In the following paragraphs we have covered different scenarios where the promoters’ shares are pledged and how one should approach such companies. We have provided both technical as well as fundamental views on these stocks.

Nitco | BSE Code: 532630 | Face Value Rs 10 | Book Value Rs -10.11 | CMP: Rs 72.35

Fundamental: Nitco is a manufacturer of tiles (floor and wall), marble, mosaic and metal craft. The company is also engaged in real estate development. For FY15 the company registered net loss of Rs 119.33 crore as against Rs 211.06 crore loss in the previous financial year. Its net sales grew by 7.6 per cent at Rs 837.42 crore compared with net sales of Rs 778.56 crore in FY14. Even in Q1 FY16 the company reported net loss of Rs 17.76 crore as against net loss of Rs 56.90 crore during the previous quarter ended June 2014. Sales declined 8.40 per cent to Rs 180.42 crore as against Rs 196.97 crore during the corresponding previous year quarter.Nitco has debt of Rs 886.89 crore on its book as on March 31, 2105 and its net worth also turned negative last year due to the company making loss from the last four years. As on June 30, 2015, the promoters held 69.54 per cent stake, out of which 84.12 per cent shares are pledged. The stock price jumped by 53 per cent and 106 per cent from the last one and two years respectively. Considering these factors, we recommend exiting from this stock or avoiding it.

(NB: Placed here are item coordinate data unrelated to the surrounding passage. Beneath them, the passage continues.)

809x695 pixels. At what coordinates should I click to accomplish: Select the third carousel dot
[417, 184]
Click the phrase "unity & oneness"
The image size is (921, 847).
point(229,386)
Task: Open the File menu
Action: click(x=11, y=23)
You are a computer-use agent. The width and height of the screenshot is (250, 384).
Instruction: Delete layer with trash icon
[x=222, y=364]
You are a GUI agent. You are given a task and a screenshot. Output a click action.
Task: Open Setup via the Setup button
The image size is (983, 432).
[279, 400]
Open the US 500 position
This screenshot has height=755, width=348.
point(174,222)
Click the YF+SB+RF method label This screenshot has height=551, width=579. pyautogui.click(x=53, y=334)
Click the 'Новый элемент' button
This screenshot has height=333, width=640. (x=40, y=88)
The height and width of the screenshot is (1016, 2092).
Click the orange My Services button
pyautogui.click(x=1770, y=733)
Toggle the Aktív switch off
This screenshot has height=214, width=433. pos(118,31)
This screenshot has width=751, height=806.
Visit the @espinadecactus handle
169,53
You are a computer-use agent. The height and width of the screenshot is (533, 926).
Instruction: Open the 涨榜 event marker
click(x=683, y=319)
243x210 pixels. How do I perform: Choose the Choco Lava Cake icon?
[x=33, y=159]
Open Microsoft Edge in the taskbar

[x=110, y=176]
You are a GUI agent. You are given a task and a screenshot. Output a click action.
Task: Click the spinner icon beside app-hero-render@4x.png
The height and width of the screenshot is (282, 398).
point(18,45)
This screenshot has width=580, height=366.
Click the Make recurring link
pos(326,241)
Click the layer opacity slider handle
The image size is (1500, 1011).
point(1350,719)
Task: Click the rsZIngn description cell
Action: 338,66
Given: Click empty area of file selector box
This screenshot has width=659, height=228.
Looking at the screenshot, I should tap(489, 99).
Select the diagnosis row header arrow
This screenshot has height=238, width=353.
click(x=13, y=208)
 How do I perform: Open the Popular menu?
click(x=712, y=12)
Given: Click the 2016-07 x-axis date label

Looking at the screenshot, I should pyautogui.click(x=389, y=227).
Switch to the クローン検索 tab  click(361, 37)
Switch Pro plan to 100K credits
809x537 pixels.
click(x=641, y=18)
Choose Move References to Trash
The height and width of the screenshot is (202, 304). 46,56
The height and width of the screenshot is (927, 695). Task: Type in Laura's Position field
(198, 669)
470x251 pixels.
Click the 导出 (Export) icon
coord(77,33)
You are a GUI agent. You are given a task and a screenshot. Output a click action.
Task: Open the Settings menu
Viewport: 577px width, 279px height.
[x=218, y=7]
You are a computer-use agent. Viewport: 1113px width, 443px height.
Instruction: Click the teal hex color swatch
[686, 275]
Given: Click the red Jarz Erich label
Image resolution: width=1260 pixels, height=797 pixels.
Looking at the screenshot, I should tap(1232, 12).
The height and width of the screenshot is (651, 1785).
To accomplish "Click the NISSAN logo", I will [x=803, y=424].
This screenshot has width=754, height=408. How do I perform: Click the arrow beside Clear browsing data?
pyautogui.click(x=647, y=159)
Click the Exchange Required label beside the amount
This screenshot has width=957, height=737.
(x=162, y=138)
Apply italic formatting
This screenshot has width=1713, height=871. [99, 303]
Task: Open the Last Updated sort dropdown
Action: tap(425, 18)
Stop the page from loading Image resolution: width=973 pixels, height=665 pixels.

Technical: The stock had seen a decent upward movement in the last couple of years. On the weekly time frame chart the stock had formed a good base around levels of Rs 11-12 as on October 18, 2013. Since then it has moved in a northward direction and registered a high of Rs 34.80. Currently the stock has formed a potentially long-legged Doji candlestick pattern; this pattern is a bearish reversal candlestick pattern. The stock has strong resistance in the zone of Rs 33-34 as indicated by the Fibonacci retracement level of 127.2 per cent and last time the stock corrected about 50 per cent from this resistance zone. Therefore, we feel any upside for the stock would be capped from its current levels.

Gayatri Projects | BSE Code: 532767 | Face Value Rs 10 | Book Value Rs 122.90 | CMP: Rs 410

Fundamental: Gayatri Projects is a well-diversified infrastructure company which executes civil works, including roads, canals, airport runways, ports/harbours, dams and reservoirs, railways, among others. In FY15 the company reported subdued revenues of Rs 1,601 crore as against Rs 1,813 crore in FY14. The EBITDA of the company declined to Rs 208 crore as against Rs 270 crore in the previous year due to EBITDA margin declining by 190 bps to 12.99 per cent. The bottomline of the company declined by 54 per cent to Rs 22 crore as against Rs 48 crore during FY14 on account of a slower pace of project execution. Its order book at the end of March 2015 stood at Rs 5,968 crore of which about 54 per cent is irrigation projects, 20 per cent BOT projects, 17 per cent industrial work, and the balance being roads.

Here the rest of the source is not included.